For stains caused by mold or mildew, use a solution of 3 parts of household bleach with 1-part water and a few drops of dish soap, mixed together in a spray bottle. Spray the solution on the stained surface thoroughly and repeat the process until the stain is completely removed. Then, rinse the area with clean water and dry it with a soft cloth.

Ink Stains

Dip some cotton into acetone and apply it directly to the surface in case you are removing ink stains from dark-colored stone. If the stone is light-colored, then use a solution of 20% hydrogen peroxide to remove ink stains. Wipe away the cleaning solution immediately after you remove the stain using a damp sponge or a soft cloth. In the event that the stains are very large or are set in, you need to use a poultice to remove the stains.

Steps to Remove Ink Stains with a Poultice

  • Add ¼ to ½ a cup of flour in a bowl. Use acetone in the case that the stone is dark-colored and if it is light-colored, use a 20% hydrogen peroxide solution. Make a thick paste by adding 1 tsp at a time to the flour.
  • Apply the paste (flour poultice) to the stained area using a plastic spoon or a spatula. Cover the area with a plastic wrap and press it firmly over the stain. With a fork or toothpick, poke holes into the plastic wrap and let the poultice dry for around 24 hours.
  • Then, remove the plastic wrap, discard it and let the poultice dry completely. Once it dries completely, remove the poultice and throw it away. If there is any ink mark remaining, repeat the entire process all over again.
  • When the stain is completely removed, apply some pH-neutral soap to a soft, damp sponge. Clean the area with the soap and then remove the soapy residue with a clean, damp sponge.
Flour Jar


You can use a clean cloth dipped with some lacquer thinner to remove a small drip of paint off your marble countertop or you can scrape the drip off carefully using a razor blade. For a larger paint stain, you will need to use a commercial paint remover. However, you must take care as the paint stripper can cause etching in the marble, which may require re-polishing after the removal of the paint.

To use a commercial paint remover, follow the manufacturer’s instructions and then clean the area with water thoroughly. Ensure that you wear eye protection and rubber gloves and work in a well-ventilated area.

Rings and Water Spots

You can use a 0000-rated dry steel wool pad to buff out rings and water spots from your marble countertops. This can also be used to buff small nicks and scratches on the surface. For larger issues, you may have to resort to re-polishing of the countertops. To avoid these problems in the future, it is recommended that you use trivets and coasters.


Rust or iron stains are usually brownish or orange-ish in color, while bronze or copper stains are usually muddy brown or green. Whatever metal may have caused the stain, these kinds of stains tend to be quite deep-seated and stubborn, especially rust stains. You can tackle metal stains using a poultice.

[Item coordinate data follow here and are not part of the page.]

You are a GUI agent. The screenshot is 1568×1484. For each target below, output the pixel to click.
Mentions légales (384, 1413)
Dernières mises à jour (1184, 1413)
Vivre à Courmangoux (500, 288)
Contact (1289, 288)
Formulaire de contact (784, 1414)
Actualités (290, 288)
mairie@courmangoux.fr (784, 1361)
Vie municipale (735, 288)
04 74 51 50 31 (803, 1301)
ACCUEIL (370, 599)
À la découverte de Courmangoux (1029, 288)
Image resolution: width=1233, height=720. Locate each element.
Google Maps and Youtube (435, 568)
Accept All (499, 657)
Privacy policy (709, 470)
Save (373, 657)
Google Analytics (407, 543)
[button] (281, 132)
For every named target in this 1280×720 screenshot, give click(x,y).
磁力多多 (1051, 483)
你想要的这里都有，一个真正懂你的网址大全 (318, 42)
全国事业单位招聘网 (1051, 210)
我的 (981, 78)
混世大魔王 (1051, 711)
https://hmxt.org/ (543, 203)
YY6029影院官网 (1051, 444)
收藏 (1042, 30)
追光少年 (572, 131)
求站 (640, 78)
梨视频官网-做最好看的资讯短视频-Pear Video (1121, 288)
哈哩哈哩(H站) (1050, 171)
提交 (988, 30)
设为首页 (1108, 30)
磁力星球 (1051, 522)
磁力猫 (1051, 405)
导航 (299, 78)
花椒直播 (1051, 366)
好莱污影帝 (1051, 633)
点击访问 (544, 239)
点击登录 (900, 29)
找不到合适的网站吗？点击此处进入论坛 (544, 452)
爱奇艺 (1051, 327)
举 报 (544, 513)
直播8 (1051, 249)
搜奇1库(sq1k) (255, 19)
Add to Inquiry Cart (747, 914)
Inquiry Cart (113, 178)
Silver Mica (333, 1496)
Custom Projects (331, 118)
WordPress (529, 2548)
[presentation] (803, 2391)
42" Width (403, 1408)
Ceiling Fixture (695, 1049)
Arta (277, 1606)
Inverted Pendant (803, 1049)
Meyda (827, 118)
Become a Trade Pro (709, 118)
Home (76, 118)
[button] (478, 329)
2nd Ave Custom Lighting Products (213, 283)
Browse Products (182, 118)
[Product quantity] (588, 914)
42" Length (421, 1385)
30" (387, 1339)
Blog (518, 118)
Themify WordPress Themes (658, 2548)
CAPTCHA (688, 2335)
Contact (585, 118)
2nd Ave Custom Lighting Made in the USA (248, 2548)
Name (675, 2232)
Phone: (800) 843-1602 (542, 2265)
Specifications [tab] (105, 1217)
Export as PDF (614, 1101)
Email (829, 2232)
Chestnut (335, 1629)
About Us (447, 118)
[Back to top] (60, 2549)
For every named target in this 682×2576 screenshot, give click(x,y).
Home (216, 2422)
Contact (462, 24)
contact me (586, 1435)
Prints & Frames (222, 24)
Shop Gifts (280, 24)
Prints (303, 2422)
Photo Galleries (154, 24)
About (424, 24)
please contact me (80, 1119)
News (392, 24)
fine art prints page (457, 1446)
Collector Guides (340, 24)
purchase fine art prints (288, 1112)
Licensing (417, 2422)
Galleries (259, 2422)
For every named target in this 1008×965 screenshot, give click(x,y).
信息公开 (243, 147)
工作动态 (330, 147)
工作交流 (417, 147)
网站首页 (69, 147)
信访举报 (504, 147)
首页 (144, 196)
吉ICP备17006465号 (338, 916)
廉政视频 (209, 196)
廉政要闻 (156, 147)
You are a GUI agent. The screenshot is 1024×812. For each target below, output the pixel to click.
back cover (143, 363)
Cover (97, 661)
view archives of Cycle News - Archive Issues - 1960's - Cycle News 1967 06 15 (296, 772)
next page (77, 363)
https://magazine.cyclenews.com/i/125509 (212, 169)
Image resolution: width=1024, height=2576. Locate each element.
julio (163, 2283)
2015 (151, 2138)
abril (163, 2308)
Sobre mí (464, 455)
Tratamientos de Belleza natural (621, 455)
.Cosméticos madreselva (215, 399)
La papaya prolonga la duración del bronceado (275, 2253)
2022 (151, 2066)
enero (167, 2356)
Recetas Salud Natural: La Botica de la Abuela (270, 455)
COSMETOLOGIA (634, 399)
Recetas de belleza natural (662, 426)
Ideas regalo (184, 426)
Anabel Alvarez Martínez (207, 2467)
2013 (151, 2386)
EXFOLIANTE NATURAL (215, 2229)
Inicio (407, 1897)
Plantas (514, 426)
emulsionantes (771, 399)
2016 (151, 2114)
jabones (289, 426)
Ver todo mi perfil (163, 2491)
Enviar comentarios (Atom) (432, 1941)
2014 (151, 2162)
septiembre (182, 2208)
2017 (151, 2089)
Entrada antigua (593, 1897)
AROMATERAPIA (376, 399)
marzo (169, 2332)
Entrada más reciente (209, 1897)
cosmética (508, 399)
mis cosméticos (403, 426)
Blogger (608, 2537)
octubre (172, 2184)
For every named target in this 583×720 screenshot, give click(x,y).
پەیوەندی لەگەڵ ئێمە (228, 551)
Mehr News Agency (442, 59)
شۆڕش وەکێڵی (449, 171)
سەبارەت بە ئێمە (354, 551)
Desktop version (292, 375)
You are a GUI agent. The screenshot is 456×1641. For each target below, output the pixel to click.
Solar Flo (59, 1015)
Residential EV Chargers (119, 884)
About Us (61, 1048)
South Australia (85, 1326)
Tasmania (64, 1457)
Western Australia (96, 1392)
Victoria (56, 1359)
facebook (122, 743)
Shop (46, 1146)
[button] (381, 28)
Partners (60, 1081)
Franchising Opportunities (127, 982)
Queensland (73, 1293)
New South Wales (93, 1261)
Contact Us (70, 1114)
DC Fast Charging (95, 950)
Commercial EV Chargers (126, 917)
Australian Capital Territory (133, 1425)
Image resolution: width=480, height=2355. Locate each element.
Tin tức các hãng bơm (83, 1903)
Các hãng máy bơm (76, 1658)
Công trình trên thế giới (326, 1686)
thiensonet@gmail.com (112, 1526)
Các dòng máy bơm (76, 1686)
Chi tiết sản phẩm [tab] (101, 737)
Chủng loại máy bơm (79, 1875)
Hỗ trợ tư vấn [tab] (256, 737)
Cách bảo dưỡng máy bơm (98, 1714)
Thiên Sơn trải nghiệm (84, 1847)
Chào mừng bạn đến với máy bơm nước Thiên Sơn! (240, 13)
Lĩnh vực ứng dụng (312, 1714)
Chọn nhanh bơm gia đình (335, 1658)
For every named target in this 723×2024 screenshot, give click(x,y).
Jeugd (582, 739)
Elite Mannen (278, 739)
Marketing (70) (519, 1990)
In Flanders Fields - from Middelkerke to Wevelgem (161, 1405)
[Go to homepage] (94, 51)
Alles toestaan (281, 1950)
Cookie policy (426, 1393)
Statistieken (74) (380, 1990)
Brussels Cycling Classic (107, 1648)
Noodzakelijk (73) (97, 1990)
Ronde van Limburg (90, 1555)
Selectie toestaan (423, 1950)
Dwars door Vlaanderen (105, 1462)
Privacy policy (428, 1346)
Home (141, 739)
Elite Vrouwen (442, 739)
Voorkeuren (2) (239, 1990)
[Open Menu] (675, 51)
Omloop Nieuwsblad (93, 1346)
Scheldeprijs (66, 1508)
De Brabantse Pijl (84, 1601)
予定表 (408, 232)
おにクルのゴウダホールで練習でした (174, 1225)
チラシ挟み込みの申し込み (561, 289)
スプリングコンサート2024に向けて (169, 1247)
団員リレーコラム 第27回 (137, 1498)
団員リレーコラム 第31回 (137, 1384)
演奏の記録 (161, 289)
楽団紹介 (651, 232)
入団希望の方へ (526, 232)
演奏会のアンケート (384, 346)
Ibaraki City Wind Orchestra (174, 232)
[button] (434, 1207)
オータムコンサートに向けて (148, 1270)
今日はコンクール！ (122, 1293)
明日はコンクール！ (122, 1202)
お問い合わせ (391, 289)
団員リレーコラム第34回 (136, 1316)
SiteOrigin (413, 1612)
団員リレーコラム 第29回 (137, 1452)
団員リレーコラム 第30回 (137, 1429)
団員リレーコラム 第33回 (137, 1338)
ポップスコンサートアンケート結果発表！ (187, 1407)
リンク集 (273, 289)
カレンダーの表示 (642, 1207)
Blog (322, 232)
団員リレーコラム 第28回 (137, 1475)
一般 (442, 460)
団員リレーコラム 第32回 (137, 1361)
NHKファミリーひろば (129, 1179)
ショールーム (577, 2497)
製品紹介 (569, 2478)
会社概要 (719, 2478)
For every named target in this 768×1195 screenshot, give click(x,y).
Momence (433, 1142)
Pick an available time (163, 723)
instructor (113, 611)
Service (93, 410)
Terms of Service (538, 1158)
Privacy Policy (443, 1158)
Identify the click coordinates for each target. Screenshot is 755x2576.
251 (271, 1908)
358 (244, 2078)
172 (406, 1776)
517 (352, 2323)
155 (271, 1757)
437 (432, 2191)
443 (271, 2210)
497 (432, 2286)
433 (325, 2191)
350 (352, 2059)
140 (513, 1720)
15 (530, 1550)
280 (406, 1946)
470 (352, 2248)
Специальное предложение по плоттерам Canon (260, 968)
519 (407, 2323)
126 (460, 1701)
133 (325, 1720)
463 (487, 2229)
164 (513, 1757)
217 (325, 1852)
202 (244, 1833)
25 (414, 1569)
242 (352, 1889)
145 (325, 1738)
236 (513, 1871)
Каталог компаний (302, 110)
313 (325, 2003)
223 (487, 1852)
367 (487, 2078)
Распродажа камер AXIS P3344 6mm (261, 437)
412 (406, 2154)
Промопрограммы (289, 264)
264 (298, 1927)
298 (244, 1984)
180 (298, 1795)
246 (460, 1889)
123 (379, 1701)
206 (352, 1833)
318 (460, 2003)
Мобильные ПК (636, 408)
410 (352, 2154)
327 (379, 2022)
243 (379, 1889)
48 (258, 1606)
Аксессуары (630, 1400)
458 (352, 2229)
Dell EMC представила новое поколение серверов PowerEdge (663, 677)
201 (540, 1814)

  • You can buy pre-mixed poultices from your local home store and mix with water to make a thick paste.
  • Apply it on the stain in a thickness of 1/4  to 1/2 an inch and spread it evenly using a plastic or wooden spatula.
  • Cover the poultice with plastic wrap and secure it tightly on all sides with tape and let it rest for 24-48 hours.
  • Remove the plastic wrap and let the poultice to dry completely and pull the stain from the marble.
  • When the poultice is completely dry, remove with a plastic or wooden scraper.
  • Rinse the area with clean water and buff it with a soft cloth.
Kitchen and Table Setting

Since marble is a porous stone, it is recommended that you use a sealant and seal the marble as a barrier that can help to prevent a spill from turning into a stain that you simply cannot get out of the stone. It is recommended that you re-seal your marble countertop every 3-6 months, using a natural stone sealer that is available online or at any local home improvement store. Now, that you have learned how to clean marble countertops, you can make sure that they remain clean and sparkling, adding to the beauty of your kitchen for years to come.